La question des hommes et des femmes qui seront investis de la lourde charge de conduire les destinées de la presse nationale est aussi importante que celle du personnel dirigeant appelé par le suffrage du peuple à prendre les rennes du pouvoir d’Etat. Les deux questions sont, dans l’absolu, d’égale valeur, quoique d’échelles différentes. Le chef, à quelque niveau où l’on le situe, comparaison pour comparaison, c’est le berger conduisant son troupeau, c’est la locomotive tractant ses wagons. On ne peut rien attendre d’un berger tête en l’air. On ne peut rien faire de bon avec une locomotive folle.
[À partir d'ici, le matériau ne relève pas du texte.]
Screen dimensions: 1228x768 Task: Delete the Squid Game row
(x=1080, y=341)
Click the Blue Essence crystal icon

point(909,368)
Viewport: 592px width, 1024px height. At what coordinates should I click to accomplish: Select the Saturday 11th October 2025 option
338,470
Pour la pleine réalisation de leurs rêves et de leurs aspirations, les hommes n’ont pas le droit, ici et ailleurs, aujourd’hui et demain, de tenir la question du chef pour une question subsidiaire, secondaire. Où allons-nous et avec qui voulons le faire ? Quel intérêt avons-nous à y aller avec celui-là plutôt qu’avec un autre ?
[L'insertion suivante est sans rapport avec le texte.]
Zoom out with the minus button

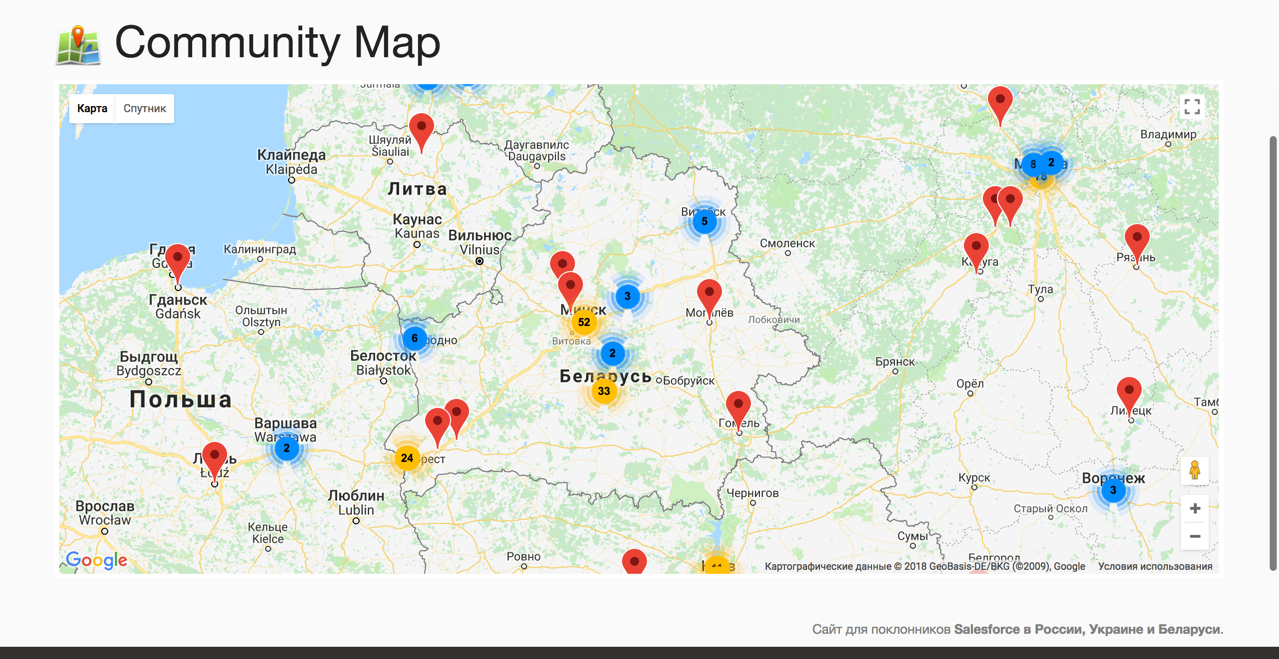click(x=1194, y=537)
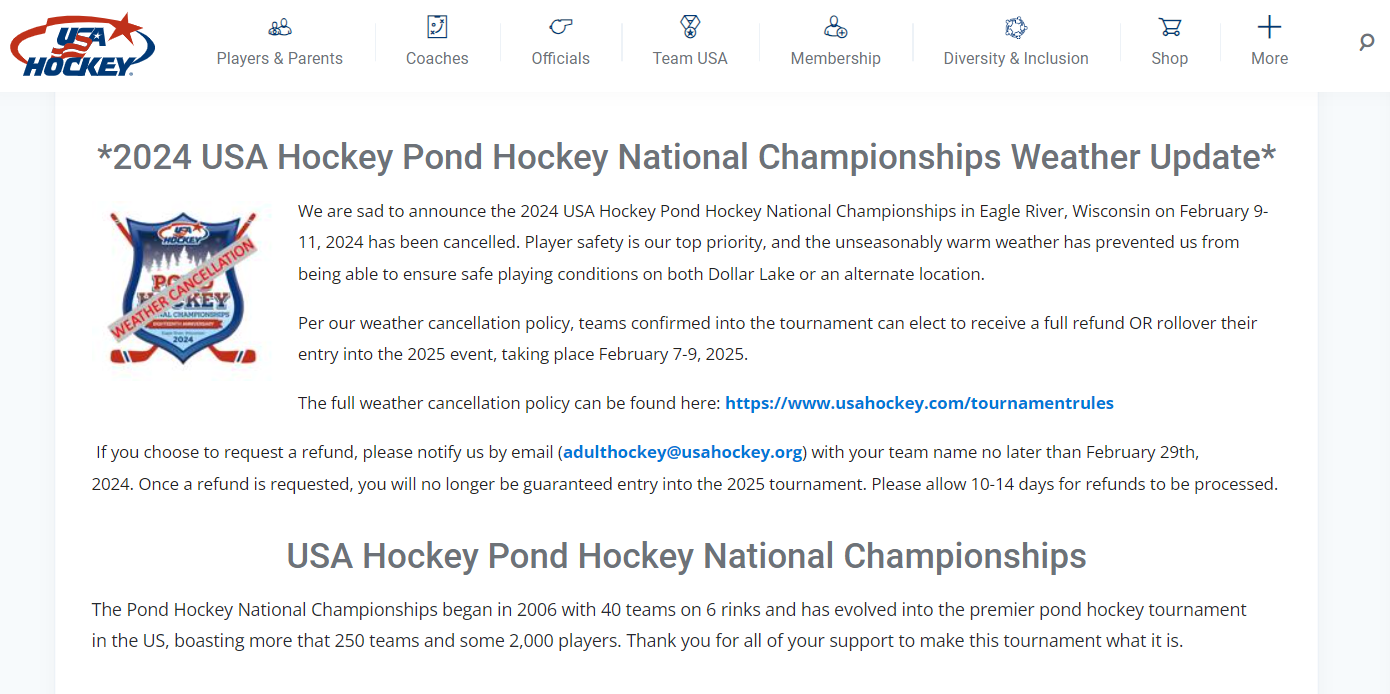Viewport: 1390px width, 694px height.
Task: Open the Shop menu label
Action: pyautogui.click(x=1169, y=58)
Questions majeures que ne manqueront pas de se poser les journalistes, grands décrypteurs devant l’Eternel des élections qui ne les impliquent pas directement. Ils ne se privent pas alors de jouer les donneurs de leçons, de distribuer, à tour de bras, des cartons jaunes et des cartons rouges. Les journalistes béninois, en prévision de leurs différentes assemblées électives, doivent arrêter de disserter sur la manière de mettre de l’ordre en leur maison. Ils doivent s’engager à trouver le fond de teint approprié pour refaire le visage actuellement décomposé d’une maison divisée contre elle-même. Nos propositions iront dans trois directions.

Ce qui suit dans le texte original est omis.